# Dataset
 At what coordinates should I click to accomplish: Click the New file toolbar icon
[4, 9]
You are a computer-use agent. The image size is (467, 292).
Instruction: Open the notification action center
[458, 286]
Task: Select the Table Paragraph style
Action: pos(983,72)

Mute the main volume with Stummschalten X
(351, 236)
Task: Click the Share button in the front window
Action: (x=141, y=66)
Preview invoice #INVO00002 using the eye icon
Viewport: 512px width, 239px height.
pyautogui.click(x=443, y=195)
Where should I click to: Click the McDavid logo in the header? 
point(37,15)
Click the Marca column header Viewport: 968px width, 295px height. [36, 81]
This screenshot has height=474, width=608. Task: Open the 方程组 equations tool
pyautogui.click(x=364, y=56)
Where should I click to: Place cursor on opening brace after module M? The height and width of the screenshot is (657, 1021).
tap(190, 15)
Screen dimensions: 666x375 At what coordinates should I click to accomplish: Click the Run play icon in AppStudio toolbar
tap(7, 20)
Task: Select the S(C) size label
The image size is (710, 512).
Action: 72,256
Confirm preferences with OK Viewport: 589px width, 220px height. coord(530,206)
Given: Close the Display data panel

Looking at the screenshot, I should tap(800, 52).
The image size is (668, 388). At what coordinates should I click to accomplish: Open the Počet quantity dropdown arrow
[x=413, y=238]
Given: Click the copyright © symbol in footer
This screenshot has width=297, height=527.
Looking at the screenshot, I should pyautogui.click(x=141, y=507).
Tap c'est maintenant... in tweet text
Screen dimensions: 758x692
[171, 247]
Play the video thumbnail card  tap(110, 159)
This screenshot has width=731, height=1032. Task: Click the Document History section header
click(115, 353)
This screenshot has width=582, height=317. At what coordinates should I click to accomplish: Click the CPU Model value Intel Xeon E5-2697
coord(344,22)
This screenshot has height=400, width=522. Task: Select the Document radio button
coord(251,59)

# Requirement
What you should produce is an exact restatement of all the material.

# Response area
 At what coordinates should I click to accomplish: Click the New file toolbar icon
[4, 9]
You are a computer-use agent. The image size is (467, 292).
Instruction: Open the notification action center
[458, 286]
Task: Select the Table Paragraph style
Action: pos(983,72)

Mute the main volume with Stummschalten X
(351, 236)
Task: Click the Share button in the front window
Action: (x=141, y=66)
Preview invoice #INVO00002 using the eye icon
Viewport: 512px width, 239px height.
pyautogui.click(x=443, y=195)
Where should I click to: Click the McDavid logo in the header? 
point(37,15)
Click the Marca column header Viewport: 968px width, 295px height. [36, 81]
This screenshot has height=474, width=608. Task: Open the 方程组 equations tool
pyautogui.click(x=364, y=56)
Where should I click to: Place cursor on opening brace after module M? The height and width of the screenshot is (657, 1021).
tap(190, 15)
Screen dimensions: 666x375 At what coordinates should I click to accomplish: Click the Run play icon in AppStudio toolbar
tap(7, 20)
Task: Select the S(C) size label
The image size is (710, 512).
Action: 72,256
Confirm preferences with OK Viewport: 589px width, 220px height. coord(530,206)
Given: Close the Display data panel

Looking at the screenshot, I should tap(800, 52).
The image size is (668, 388). At what coordinates should I click to accomplish: Open the Počet quantity dropdown arrow
[x=413, y=238]
Given: Click the copyright © symbol in footer
This screenshot has width=297, height=527.
Looking at the screenshot, I should pyautogui.click(x=141, y=507).
Tap c'est maintenant... in tweet text
Screen dimensions: 758x692
[171, 247]
Play the video thumbnail card  tap(110, 159)
This screenshot has width=731, height=1032. Task: Click the Document History section header
click(115, 353)
This screenshot has width=582, height=317. At what coordinates should I click to accomplish: Click the CPU Model value Intel Xeon E5-2697
coord(344,22)
This screenshot has height=400, width=522. Task: Select the Document radio button
coord(251,59)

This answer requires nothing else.